I'll answer this one. I can't cook. Actually, I can, but barely. It involved buying a meat thermometer and a chart telling you at what temperature meat is done at. I can't tell by looking at it unless I wait until it's well overcooked. Same thing happens with cookies...I always wait until I see a little brown at the edges and very top of the center, and by then it's too late. But I can't judge it sooner than that. Also, I always have to look up what temperature to cook different kinds of meat at. Having never closely watched anyone boil, fry, brown, or anything to vegetables, it takes a decent amount of googling to learn how to even cook up just a medley of veggies on the stove. Which ones need to cook longer? Which just a little bit? How can I tell when they're done? When the directions say "until brown/translucent/thick/thin/a sizzle/moderate boil/beginning to blank" I struggle. I google what it's supposed to look like, which of course leads to picture-perfect and usually not that helpful pictures. I read instructions in cookbooks, and at least 80% of the time there's at least one line of instructions that I wish had better clarification. Slow cooker recipes help because I just have to throw in ingredients and let the magic happen, and it's very difficult to overcook the food. A new dish I learned this year was Chicken Noodle Soup. I didn't know chicken boiled through so quickly before this. I always assumed it took hours. Now I know it takes 30 minutes. But the directions have to be "throw in the noodles. 3 minutes later add the chicken and cook for 5 minutes" not "noodles, and when appropriate/time left/at the end/a bit later add the chicken". That throws me for a tail spin.
Also, I have to learn how to chop every interesting kind of vegetable and fruit. Bell peppers took me years to memorize the best way to cut them, and I use them weekly.
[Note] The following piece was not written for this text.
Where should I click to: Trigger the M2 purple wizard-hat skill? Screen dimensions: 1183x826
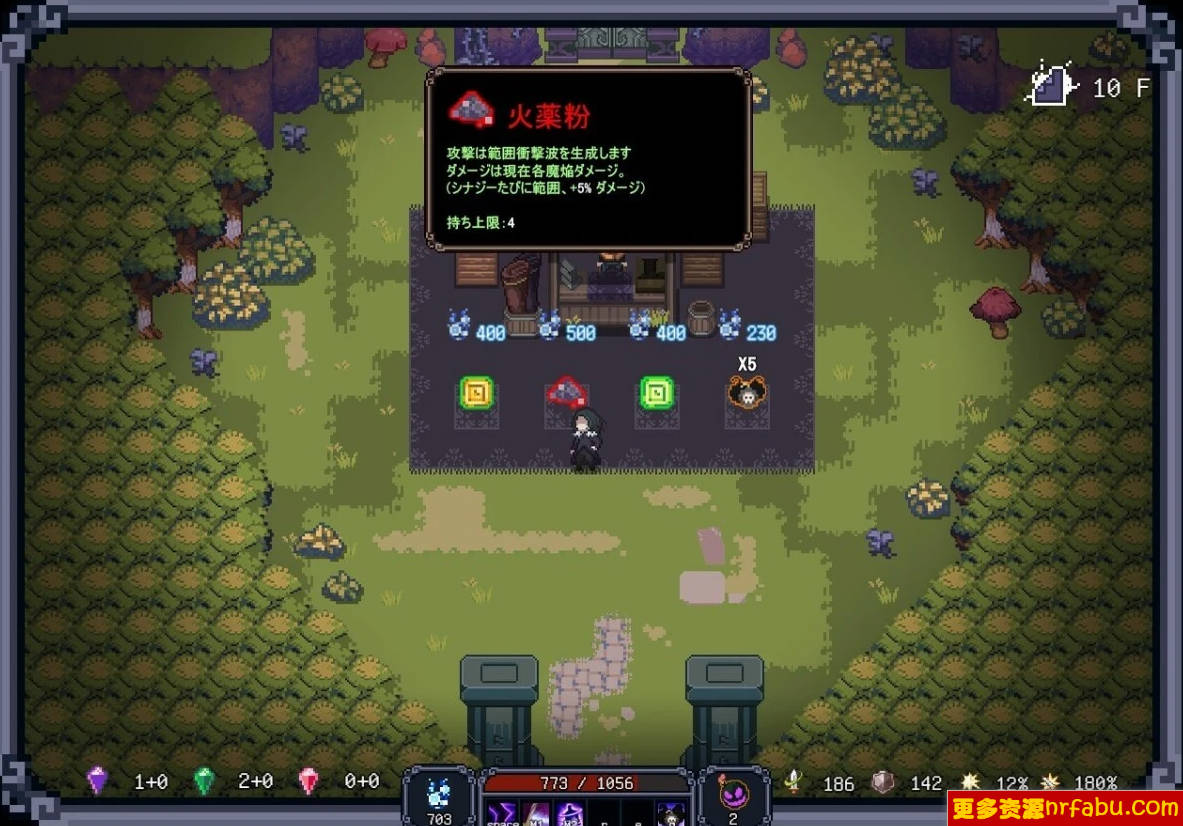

I don't have a natural knack for it, I never want to watch a cooking show*, and I'll never enjoy it. I equate cooking to doing laundry or dusting. Not that terribly hard, but certainly a chore. Not something I consider spending an afternoon on, unless it's a serious spring cleaning day or something. I can make basic meals and I have exactly 3 "harder" recipes I know, plus 2 desserts I can make from scratch. So I can cook, but it's at the most basic level. Meat and vegetable, or pasta, or a sandwich.
*Fortunately, my DH loves cooking shows. It's just unfortunate he's not around to cook all that much. But I have learned some helpful things from them. The issue is that it takes 30-60 minutes of TV for me to learn the 2 minute lesson that I'll hang on to.